There are no strangers on Christmas Eve. - Michael O’Brien (Charles Winninger) in Beyond Tomorrow
To anyone who knows anything at all about the origin and development of Christmas, the insistence by American Christians that the holiday belongs to them and them alone is bizarre indeed; it’s rather like someone buying a used car, giving it a new paint job and then declaring that he was the inventor of the internal combustion engine. What makes this even stranger is that Christmas has been a largely-secular festival rather than a high-religious one for about 2500 years, since the formal Lenaea gave way to the popular Kronia. The early Church fathers were not at all pleased when recent converts associated Jesus with the sun-god and assigned the latter’s birthday to the former; Pope Benedict recently pointed out, “We don’t even know which season he was born in. The whole idea of celebrating his birth during the darkest part of the year is probably linked to pagan traditions and the winter solstice.” But as I wrote in my first Boxing Day column,
…they were [eventually] forced to admit that, like prostitution, Christmas was not going to go away, so by the Middle Ages the Church embraced the celebration and worked to insert as much Christian symbolism into it as possible. Nativity scenes first appeared in 10th-century Rome, and were popularized by Saint Francis of Assisi beginning in 1223 (St. Francis also popularized religious Christmas carols sung in the vernacular). Christian explanations were developed for pagan traditions like the Christmas tree…By the Renaissance Christmas was fully established as an important Church festival…and then the Reformation came, bringing preachers who thundered against Christmas as “popery” or even the dreaded “heathenism”. The Church responded by trying to make the festival more religious, and many German Protestants continued the celebration quietly but replaced Saint Nicholas or other traditional gift-giving figures with the Christkindl (Christ child), a term corrupted in English to “Kris Kringle”…in the English-speaking world the Protestants continued to hammer away at Christmas, which was actually banned in England under the Commonwealth government from 1647-1660…Puritan influence made it unpopular [in America, and]…it was [only] due to German, Dutch, French and Spanish influence that Christmas finally “caught on” in the United States in the first quarter of the 19th century…
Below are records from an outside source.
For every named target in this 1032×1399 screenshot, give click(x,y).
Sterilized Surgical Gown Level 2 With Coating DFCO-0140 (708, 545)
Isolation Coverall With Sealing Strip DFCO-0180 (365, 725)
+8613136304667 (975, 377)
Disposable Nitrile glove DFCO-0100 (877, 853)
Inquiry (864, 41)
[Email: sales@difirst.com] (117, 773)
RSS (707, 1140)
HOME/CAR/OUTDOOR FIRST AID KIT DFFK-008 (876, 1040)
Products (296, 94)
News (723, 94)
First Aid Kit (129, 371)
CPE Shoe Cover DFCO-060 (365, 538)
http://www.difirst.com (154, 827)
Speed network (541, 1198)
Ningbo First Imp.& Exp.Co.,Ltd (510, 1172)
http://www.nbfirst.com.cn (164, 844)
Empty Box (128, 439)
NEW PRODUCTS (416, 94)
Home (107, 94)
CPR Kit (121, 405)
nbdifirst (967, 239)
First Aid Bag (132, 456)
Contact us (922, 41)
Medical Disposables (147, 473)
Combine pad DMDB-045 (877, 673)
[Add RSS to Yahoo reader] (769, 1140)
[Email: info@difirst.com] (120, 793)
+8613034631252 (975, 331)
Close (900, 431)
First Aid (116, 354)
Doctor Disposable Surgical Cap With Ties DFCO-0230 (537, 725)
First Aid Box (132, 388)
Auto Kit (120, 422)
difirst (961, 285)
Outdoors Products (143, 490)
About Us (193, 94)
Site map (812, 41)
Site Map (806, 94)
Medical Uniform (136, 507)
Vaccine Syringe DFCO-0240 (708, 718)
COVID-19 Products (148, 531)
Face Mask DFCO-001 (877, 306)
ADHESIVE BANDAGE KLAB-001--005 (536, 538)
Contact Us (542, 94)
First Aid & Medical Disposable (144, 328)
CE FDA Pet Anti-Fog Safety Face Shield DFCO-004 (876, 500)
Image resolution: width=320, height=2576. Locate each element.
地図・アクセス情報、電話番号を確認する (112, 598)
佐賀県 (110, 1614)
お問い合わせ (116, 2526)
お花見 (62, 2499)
In other words, the whole “Keep Christ in Christmas” nonsense is based on a premise as spurious as the fallacy that “Xmas” is a modern abbreviation intended to “X” Jesus out of the holiday (in reality, the “X” is a Greek Chi, short for “Christ”, and the use of “Xmas” dates back to the 11th century). Christmas belongs to the entire world, not just to the most selfish members of one religion, and we cannot allow this Cult of Grinches to steal it and all of its symbols, the majority of which predate their sect by centuries.